### To do
1/ In the landscaping panel text, what role does Seth Nicholson hold, and at which company?
2/ From the landscaping panel text, extract the stretch from "I moderated the" through "find something better?".

### Supplied text
::::::
Questions & Answers

L&L convenes a group of landscapers to learn how they’re solving their worst labor problems and getting better clients, and how you can, too.


Last fall, Lawn & Landscape convened our third-annual Power Panel, a candid discussion of the greatest challenges and opportunities facing the landscape industry. I asked a group of smart and vocal contractors to sit down and give me some insight into their biggest challenges and how they’re fixing them. This year, the panel included:

  • Nick DePasquale, vice president, Gothic Grounds Management, Los Angeles
  • Deb Cole, president, Greater Texas Landscapes, Austin
  • Taylor Milliken, president, Milosi, Hendersonville, Tenn.
  • Seth Nicholson, chief operating officer, Bruce Company, Middleton, Wis.
  • James Reeve, president, Chapel Valley, Woodbine, Md.
  • Keith Rotolo, vice president, Rotolo Consultants, New Orleans
     

I moderated the two-hour talk, which covered everything from labor, pricing, customer education and regulations. What follows is an edited version of our conversation. – Chuck Bowen

 

Chuck Bowen: Are new hires just not clear on what the work is? I mean is it a pay thing? Is it they find something better?

James Reeve: It’s a myriad of reasons. Either they get there and they can’t actually breathe on their own, or the guy says, “It’s too hard.” Half of them say, “It’s just too hard. You actually want me to work all day?”


Debby Cole:
Yeah, we had one guy walk off the job. He turned around to the crew, and I thought, “I’d want to deck this guy,” and he just walked away and he said, “You guys are crazy for working this hard.”
::::::
### Raw data

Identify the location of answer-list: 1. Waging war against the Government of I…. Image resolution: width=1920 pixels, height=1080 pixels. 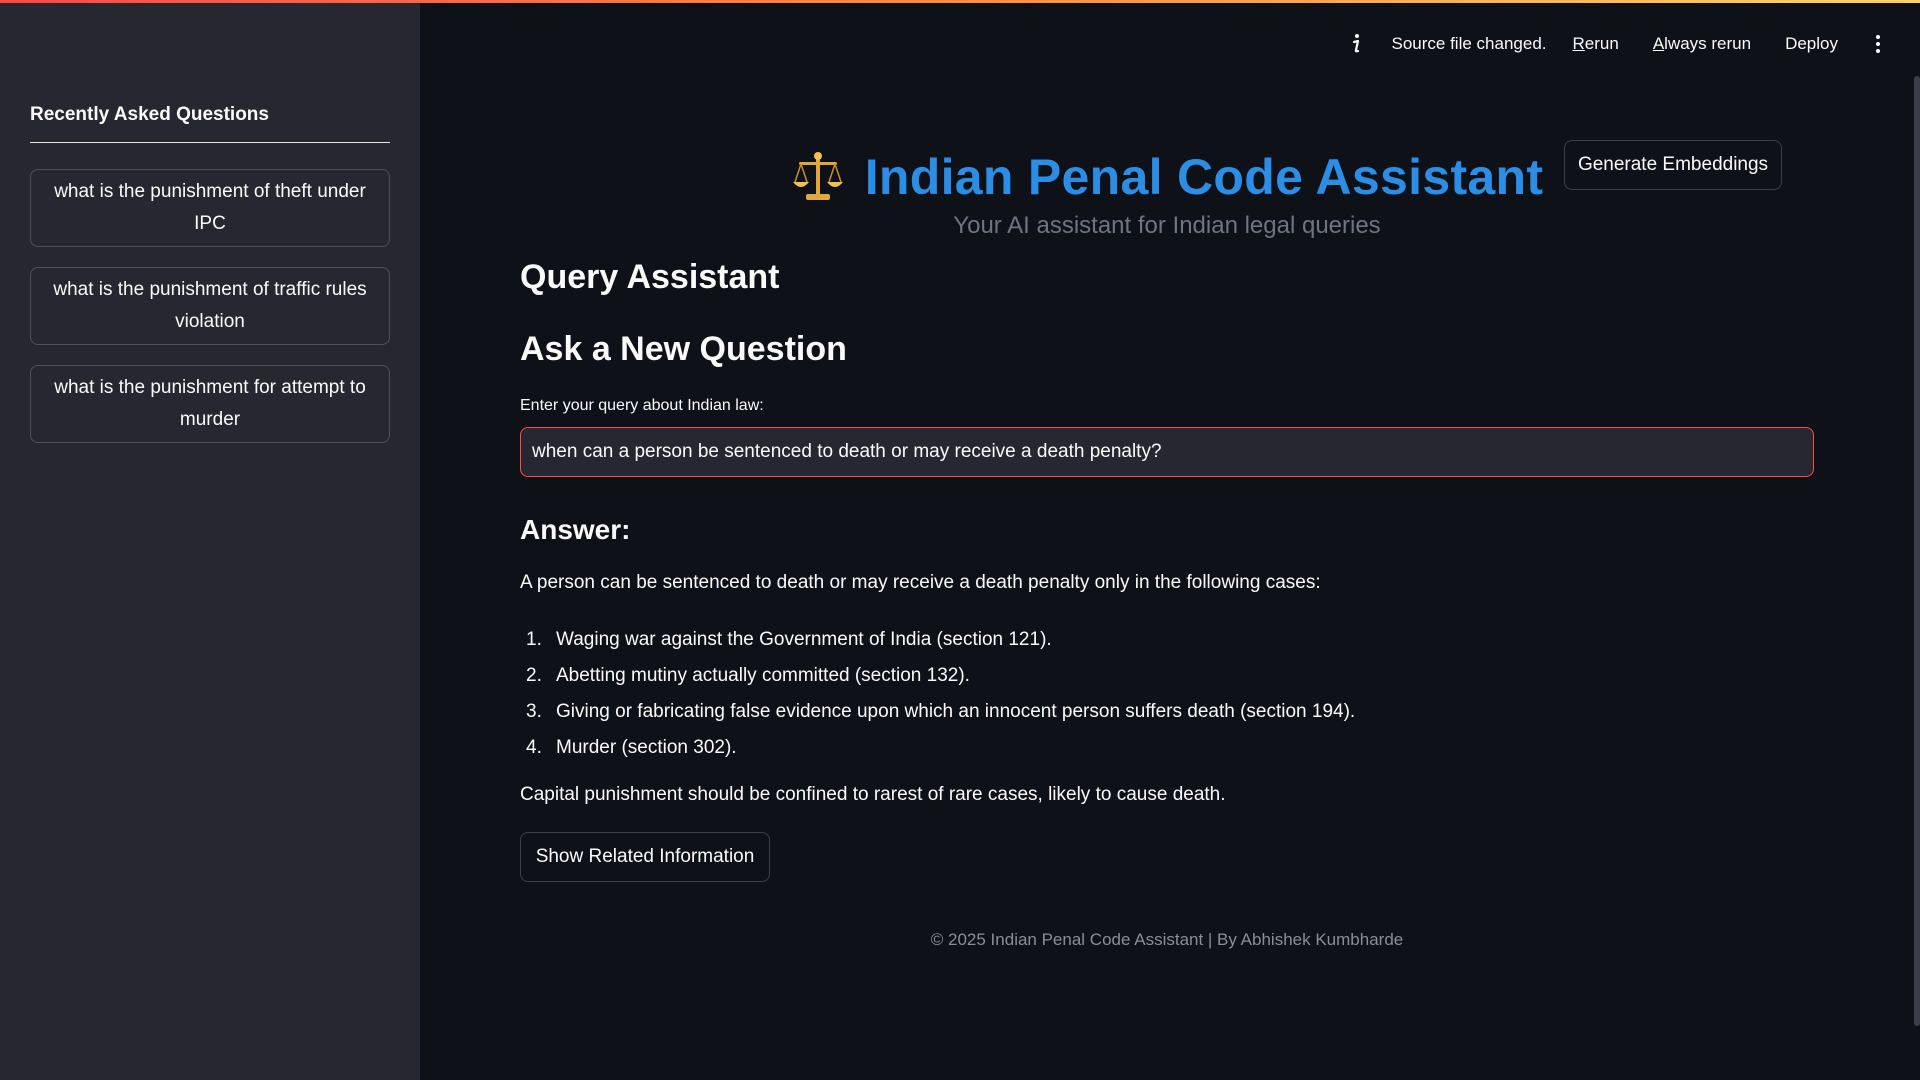
(938, 694).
::::::
### List of answers
1/ He is chief operating officer of Bruce Company.

2/
I moderated the two-hour talk, which covered everything from labor, pricing, customer education and regulations. What follows is an edited version of our conversation. – Chuck Bowen

 

Chuck Bowen: Are new hires just not clear on what the work is? I mean is it a pay thing? Is it they find something better?